Data for review Start Marker
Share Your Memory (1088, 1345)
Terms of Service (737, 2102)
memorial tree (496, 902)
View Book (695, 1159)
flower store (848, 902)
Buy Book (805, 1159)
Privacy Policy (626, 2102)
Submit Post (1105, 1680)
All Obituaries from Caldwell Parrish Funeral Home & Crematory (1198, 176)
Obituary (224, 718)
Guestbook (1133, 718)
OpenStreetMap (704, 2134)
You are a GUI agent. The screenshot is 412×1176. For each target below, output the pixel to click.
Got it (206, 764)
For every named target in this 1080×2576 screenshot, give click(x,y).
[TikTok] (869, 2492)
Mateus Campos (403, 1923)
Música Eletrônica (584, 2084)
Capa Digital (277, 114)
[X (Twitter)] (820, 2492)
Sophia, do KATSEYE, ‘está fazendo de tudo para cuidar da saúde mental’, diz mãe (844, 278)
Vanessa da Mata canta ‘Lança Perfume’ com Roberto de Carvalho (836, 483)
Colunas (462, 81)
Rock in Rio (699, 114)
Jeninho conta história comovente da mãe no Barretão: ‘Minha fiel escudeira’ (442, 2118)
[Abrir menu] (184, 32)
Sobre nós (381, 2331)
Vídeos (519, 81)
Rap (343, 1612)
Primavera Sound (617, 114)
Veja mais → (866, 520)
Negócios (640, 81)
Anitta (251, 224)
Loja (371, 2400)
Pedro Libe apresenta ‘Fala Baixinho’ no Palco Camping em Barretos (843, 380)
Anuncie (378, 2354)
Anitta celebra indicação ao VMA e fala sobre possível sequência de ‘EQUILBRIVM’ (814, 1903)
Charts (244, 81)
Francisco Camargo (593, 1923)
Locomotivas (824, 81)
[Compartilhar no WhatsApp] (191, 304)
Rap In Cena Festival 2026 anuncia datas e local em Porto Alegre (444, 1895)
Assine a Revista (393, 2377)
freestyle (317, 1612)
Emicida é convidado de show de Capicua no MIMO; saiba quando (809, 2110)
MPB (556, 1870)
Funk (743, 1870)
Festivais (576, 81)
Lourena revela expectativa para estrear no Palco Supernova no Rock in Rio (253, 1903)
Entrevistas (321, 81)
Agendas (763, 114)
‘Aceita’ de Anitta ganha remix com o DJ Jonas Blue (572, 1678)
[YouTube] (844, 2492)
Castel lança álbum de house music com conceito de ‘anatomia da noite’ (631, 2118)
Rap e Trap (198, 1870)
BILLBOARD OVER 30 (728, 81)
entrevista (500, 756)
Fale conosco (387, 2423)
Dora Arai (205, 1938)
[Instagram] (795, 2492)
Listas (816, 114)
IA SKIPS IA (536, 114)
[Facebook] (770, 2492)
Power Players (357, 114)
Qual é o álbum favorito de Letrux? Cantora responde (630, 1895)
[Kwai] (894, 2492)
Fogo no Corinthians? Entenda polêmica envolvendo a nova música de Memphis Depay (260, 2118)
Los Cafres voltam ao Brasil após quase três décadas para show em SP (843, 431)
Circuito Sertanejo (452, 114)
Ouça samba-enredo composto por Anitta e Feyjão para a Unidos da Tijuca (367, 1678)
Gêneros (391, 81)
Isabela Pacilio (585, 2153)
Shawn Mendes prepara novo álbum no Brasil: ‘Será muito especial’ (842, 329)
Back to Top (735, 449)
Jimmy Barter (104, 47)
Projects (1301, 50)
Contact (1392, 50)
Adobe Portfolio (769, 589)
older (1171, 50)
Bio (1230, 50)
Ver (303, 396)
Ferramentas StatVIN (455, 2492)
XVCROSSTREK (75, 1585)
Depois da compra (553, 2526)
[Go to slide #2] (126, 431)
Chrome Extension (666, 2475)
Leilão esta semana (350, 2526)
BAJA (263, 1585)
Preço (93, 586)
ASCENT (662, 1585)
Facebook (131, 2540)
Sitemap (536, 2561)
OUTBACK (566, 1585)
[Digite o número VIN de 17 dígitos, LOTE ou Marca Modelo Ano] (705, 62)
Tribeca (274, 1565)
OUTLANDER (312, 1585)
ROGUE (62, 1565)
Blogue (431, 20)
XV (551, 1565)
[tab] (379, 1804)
Data for review End Marker
Filter the records above for "show" and copy every matching line.

### Written reply:
Emicida é convidado de show de Capicua no MIMO; saiba quando (809, 2110)
Los Cafres voltam ao Brasil após quase três décadas para show em SP (843, 431)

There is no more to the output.